Dream Catching...

Just a quick one! I’ve been busy creating (again) it’s like therapy to me! So here is a quick blog post. I keep tell myself the next blog will be nicer and more positive with bright images then.... these happen. I mean it’s me, it’s my art I can’t change who I am and I’ve tried it’s doesn’t work! So I’m rolling with it being my authentic self however weird that is.

I want to give an insight some of my darkest images, all my images at the moment are a little dark I really want to get back to my ‘Growth’ project but it’s not in me at the moment which is frustrating, but at the age of 30 I know myself well enough not to force anything creative or il just end up disappointed. Creativeness works better when an idea or feeling is organic. And at this moment in time I’m feeling dark and moody...

I don’t dream, I just have nightmares. Ok maybe I’m being a little dramatic, But some nights I literally close my eyes and plummet into a world of torment. I know this happens to the best of us!
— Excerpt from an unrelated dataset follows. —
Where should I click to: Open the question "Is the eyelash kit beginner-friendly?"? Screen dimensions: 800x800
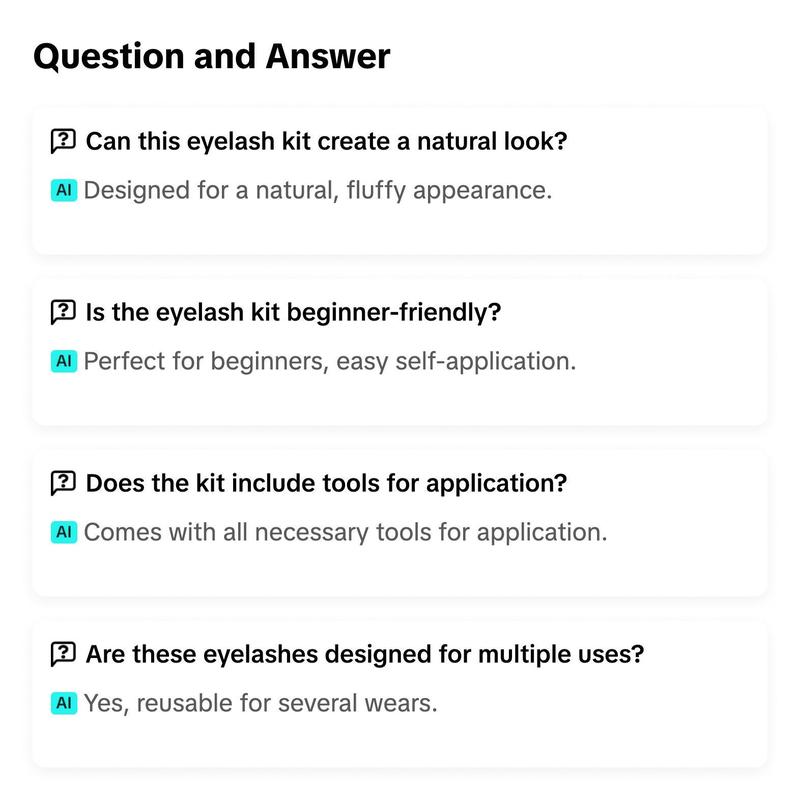pos(293,312)
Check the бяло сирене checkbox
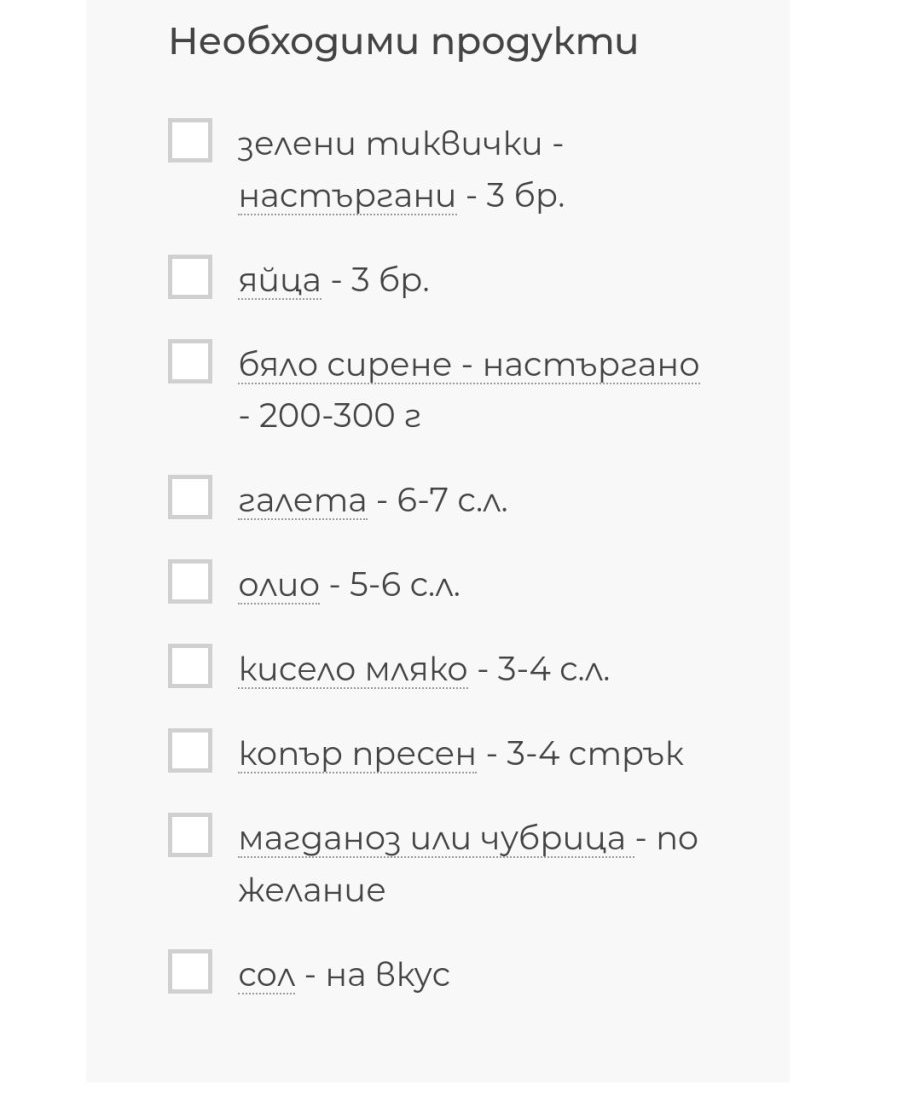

I should point out any art is more darker then I am in person, I'm really not all doom and loom... I laugh a lot and enjoy my life!


Bad Dreams...

I had a dream last night, well night mare! In fact it was about the forth one I'd had that night when they start they just don't stop but this one stuck out more because It was really disturbing even by my standards. I was in a dark room (my childhood bed room, I knew this because I was in my old bunk beds) I was woken up and heard someone come into my room they held me down and push their fist into my mouth, down my throat and into my stomach (I know that’s not physically possible). I couldn’t breathe or call for help. It wasn’t a great dream and I’ve felt a little off all day but it inspired this so something positive right! Someone once asked me why I liked to make 'scary' images of my dreams, my answer, why not? They are mine and I may as well turn them into something! I wasn’t sure how to capture them! Also I can jump really high. Anyway it was fun! Also not even the worse dream I’ve had this week, we ALL have bad dreams, I just talk about mine…

Death Feels...

While we are on dark and moody subjects... I did these when I was having a bad day. I had some life hiccups lately again like we ALL do! I know this, everyone has their own challenges. Most people just get on with theirs and I make strange art from mine. I felt ill, pail and weak, but why waste that? I looked like death so I became my own vision of death. I used a skull prop to photoshop my face and a £3 mirror for these images. the inspiration behind then was I had spent a long time trying to hide from my problems. BUT they always find a way to mess your day up (and sleep in my case). You can't pretend they don't exists, you just have to find away to live with them, but it's unfair because like most people my problems were given to me, like the worst gift ever. Sometimes I forget I have any problems then I see my face, we don’t always like what we see in our reflections, sometimes the person looking back is unkind. It’s important to try and be kind to yourself especially on the days you feel like death...

Pieces

These were inspired by #MentalHealthAwarenessWeek and the feeling of just being so emotionally and physically exhausted. A feeling i'm honestly sick of, but it never lasts forever! We all just need to keep going! It’s also so important to be yourself, trying to be something or someone you’re not will just end up in you feeling like your pieces don’t fit and lead to self destructive thoughts. Everyone deserves to be themselves, life is too short to worry about what other people think! Find a way to be happy even if it’s scary, scary can be good and exciting!

I have so many different complex emotions but It’s really interesting, you let yourself feel and than BANG you get them all at once...

Safe

I think it's important to always find a way to be positive and grateful... I don’t know how I managed to convince my husband to get his back out for this. He’s amazing in so many ways, and acts just how a man should. Also not many people marry their best friend they made at the age of 11! I wasn't always that nice to him, in fact I was hard work and he was always just so sweet. The best decision I ever made was letting my guard down and letting myself slowly fall in love with him. (And now I treat him much nicer)

We grew up together but we also grew together he definitely made me into the person that I am, I don’t know how he puts up with me sometimes, I'm lucky to have him and I make sure I tell him I understand that! Just not when we are around other people because I'm too cool for that...

Battling

It's been a fight to keep on top of it all at the moment but I think i've done well I'm battling some old demons and facing some new challenges it's all a massive life lesson and will make me a better person right? Also I like the way I'm editing at the moment... and my hair! Thank you for reading (All 7 off you!)